OpenMPI includes a custom atomic-operations library that implements support for 13 different base architectures. Some of those architectures have multiple ways to achieve the same thing, depending on which version is in use. For example, ARM processors have moved away from the deprecated SWP (compare-and-swap) instruction in favor of a reservation-engine-based approach. Both approaches need to be supported if code is to run on newer and older ARM processors. It is unfortunate that projects such as OpenMPI have needed to implement their own atomic-operations libraries, which must be periodically updated for new processors and are hard to maintain because they require special knowledge of multiple underlying architectures.

The C11 memory model

The main culprit for this state of affairs is the venerable C programming language. Traditionally, C had no explicit internal notion of multi-threaded applications, and only a very weakly ordered memory model. That is, it was hard to guarantee that the compiler would not reorder memory operations on shared variables because the language lacked the built-in constructs that are necessary to inform the compiler of such hidden data dependencies. Over the years, independent platform-specific libraries have provided support for general threading abstractions, including atomic operations performed on their own defined types. This is all well and good, but not all projects can rely upon such platform libraries for atomic operations, especially those that want to remain highly portable to non-Linux systems.

##############################

SHORT EXERCISE 1: Format the rows as a numbered list with blank lines left out, starting at the first row and ending after the line that contains "(x=427, y=863)". Leave the pictures out of your list.

[Rows on target coordinates]

##############################

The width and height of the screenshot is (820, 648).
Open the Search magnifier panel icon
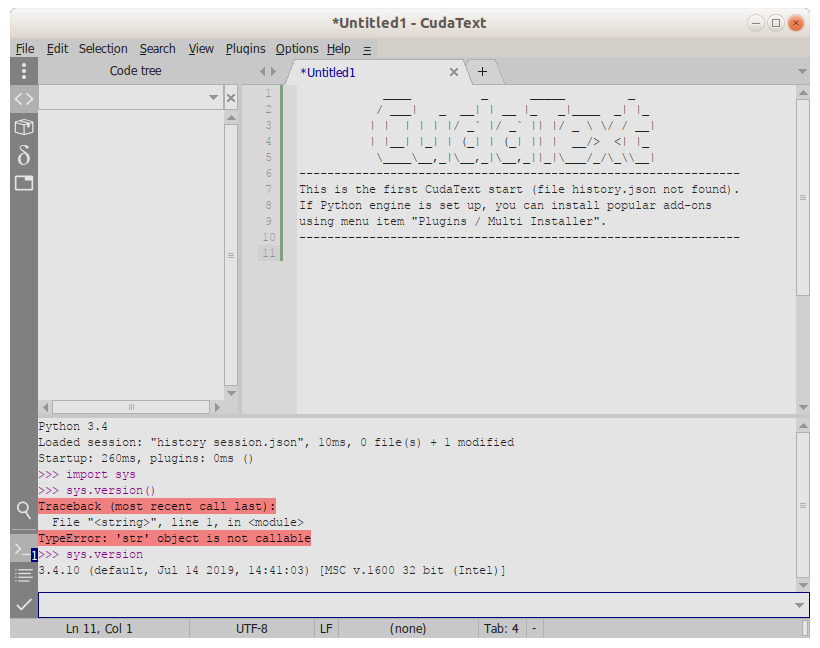coord(24,509)
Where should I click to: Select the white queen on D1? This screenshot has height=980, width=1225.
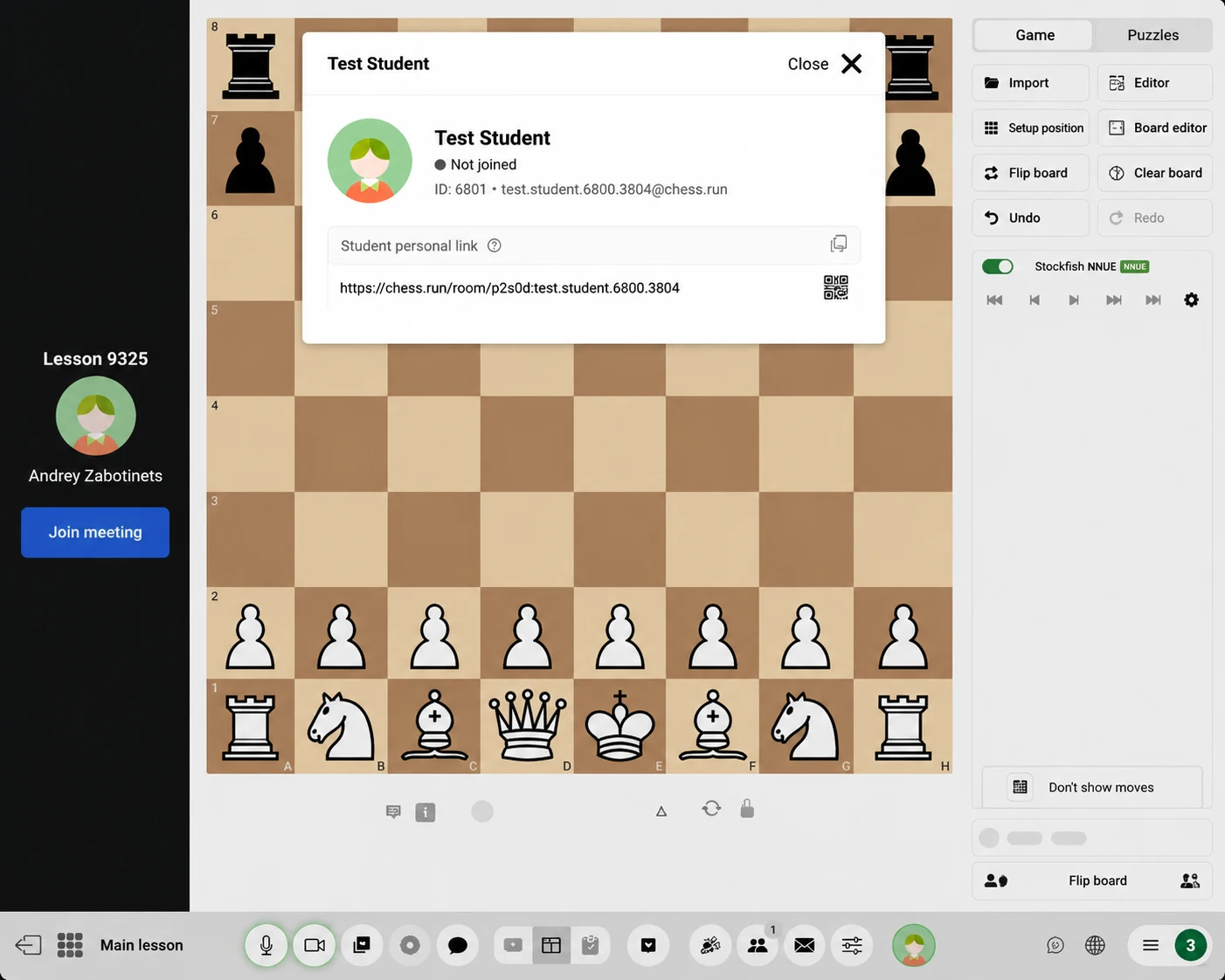[x=527, y=726]
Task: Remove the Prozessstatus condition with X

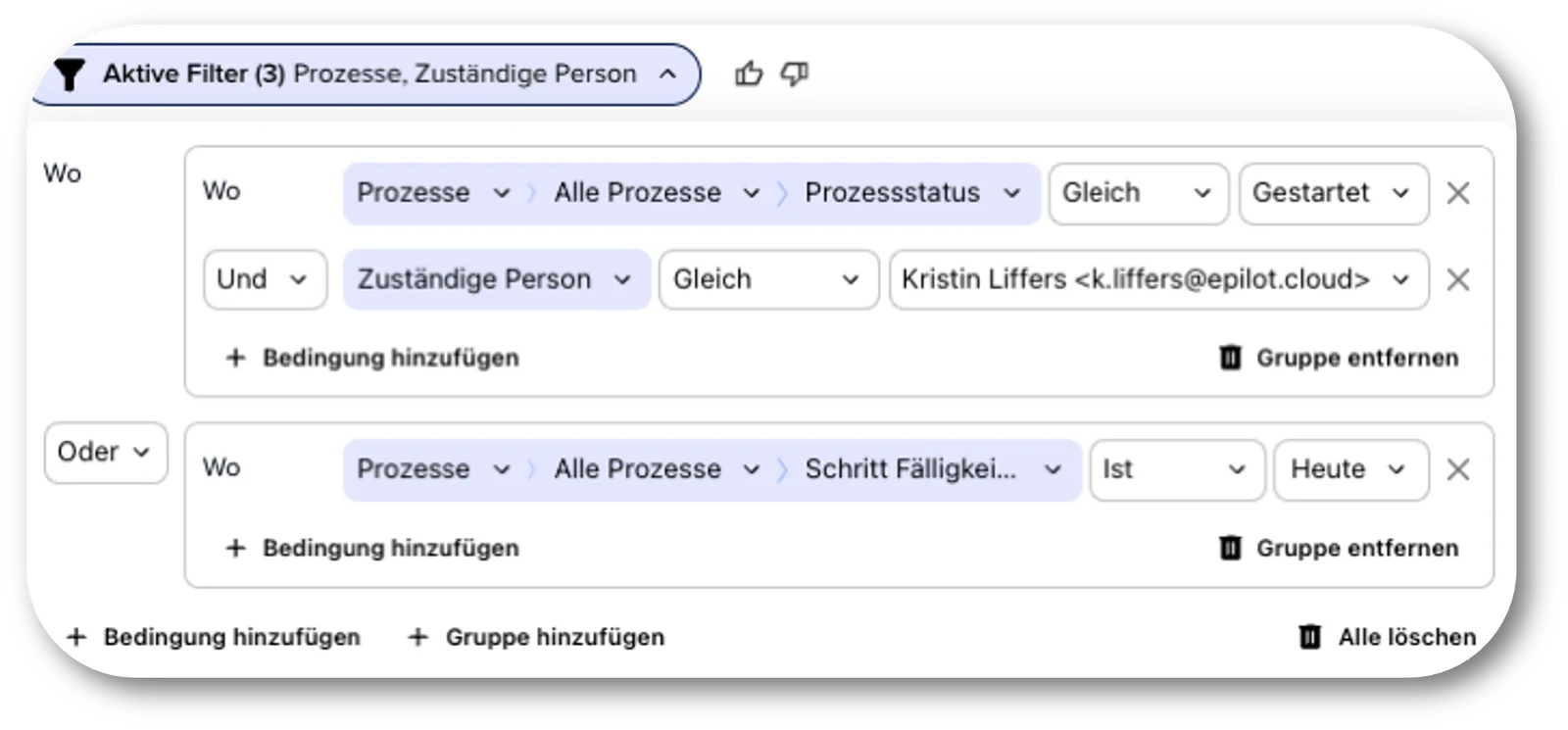Action: point(1458,193)
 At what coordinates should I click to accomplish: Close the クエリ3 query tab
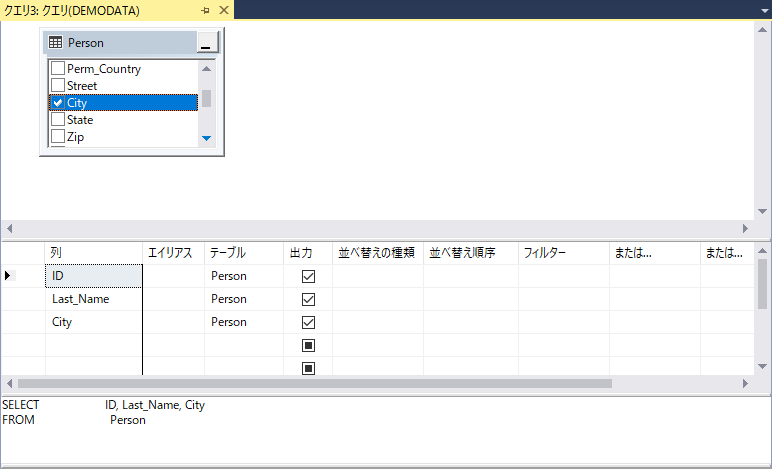pos(224,10)
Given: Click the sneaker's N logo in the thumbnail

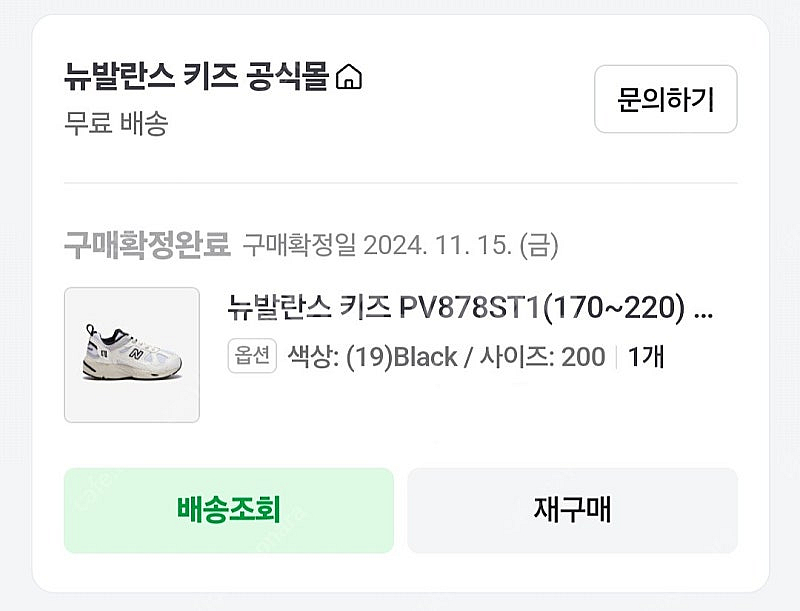Looking at the screenshot, I should (x=133, y=355).
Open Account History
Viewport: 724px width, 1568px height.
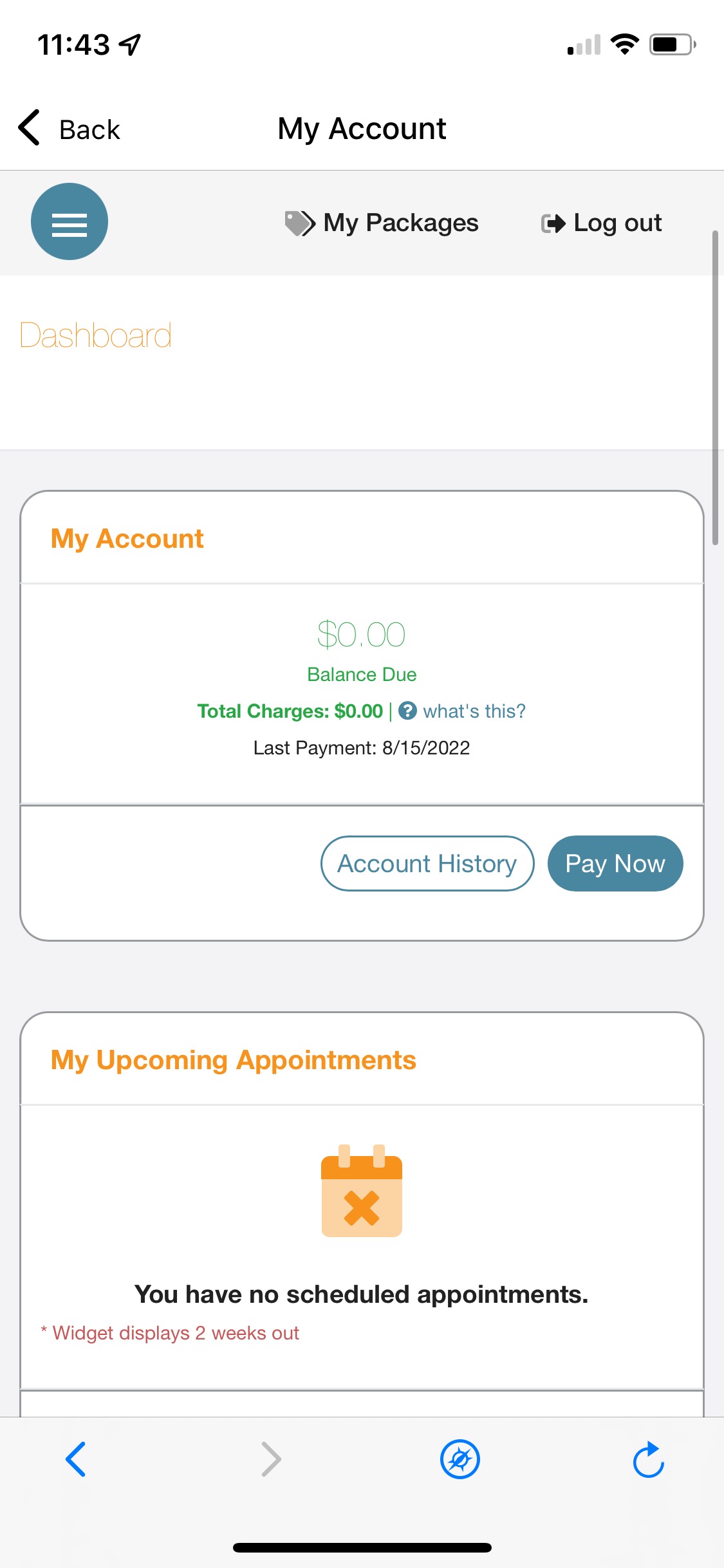(x=427, y=863)
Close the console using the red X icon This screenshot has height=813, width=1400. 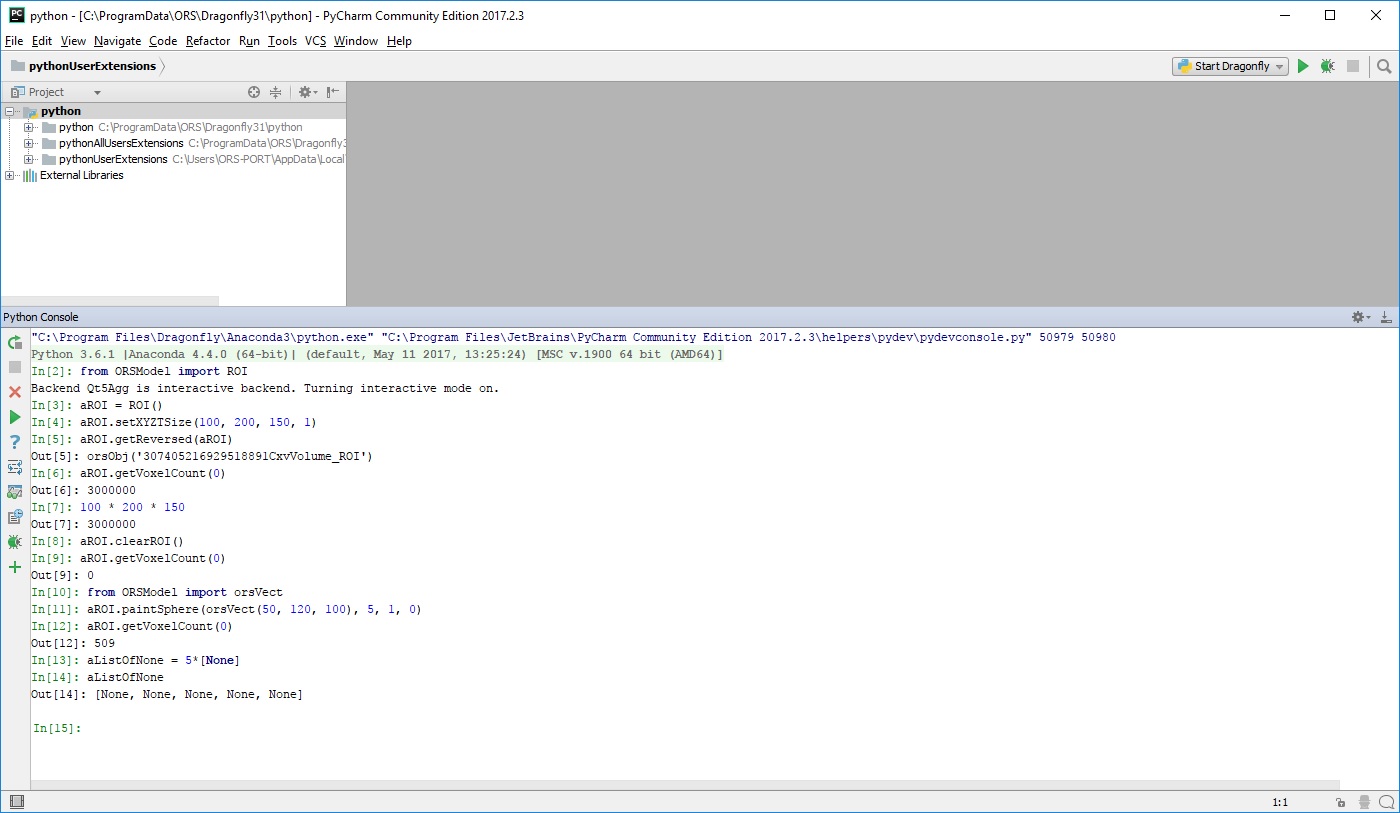(x=15, y=392)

##############################

SHORT EXERCISE 2: Write out the passage on atomic operations in C word for word, beginning at the words "OpenMPI includes a" and ending after "multiple underlying architectures.".

WRITTEN RESPONSE 1:
1. The width and height of the screenshot is (820, 648).
2. Open the Search magnifier panel icon
3. coord(24,509)
4. Where should I click to: Select the white queen on D1? This screenshot has height=980, width=1225.
5. [x=527, y=726]
6. Task: Remove the Prozessstatus condition with X
7. Action: point(1458,193)
8.  At what coordinates should I click to accomplish: Close the クエリ3 query tab
9. pos(224,10)
10. Given: Click the sneaker's N logo in the thumbnail
11. Looking at the screenshot, I should (x=133, y=355).
12. Open Account History
13. Viewport: 724px width, 1568px height.
14. (x=427, y=863)

WRITTEN RESPONSE 2:
OpenMPI includes a custom atomic-operations library that implements support for 13 different base architectures. Some of those architectures have multiple ways to achieve the same thing, depending on which version is in use. For example, ARM processors have moved away from the deprecated SWP (compare-and-swap) instruction in favor of a reservation-engine-based approach. Both approaches need to be supported if code is to run on newer and older ARM processors. It is unfortunate that projects such as OpenMPI have needed to implement their own atomic-operations libraries, which must be periodically updated for new processors and are hard to maintain because they require special knowledge of multiple underlying architectures.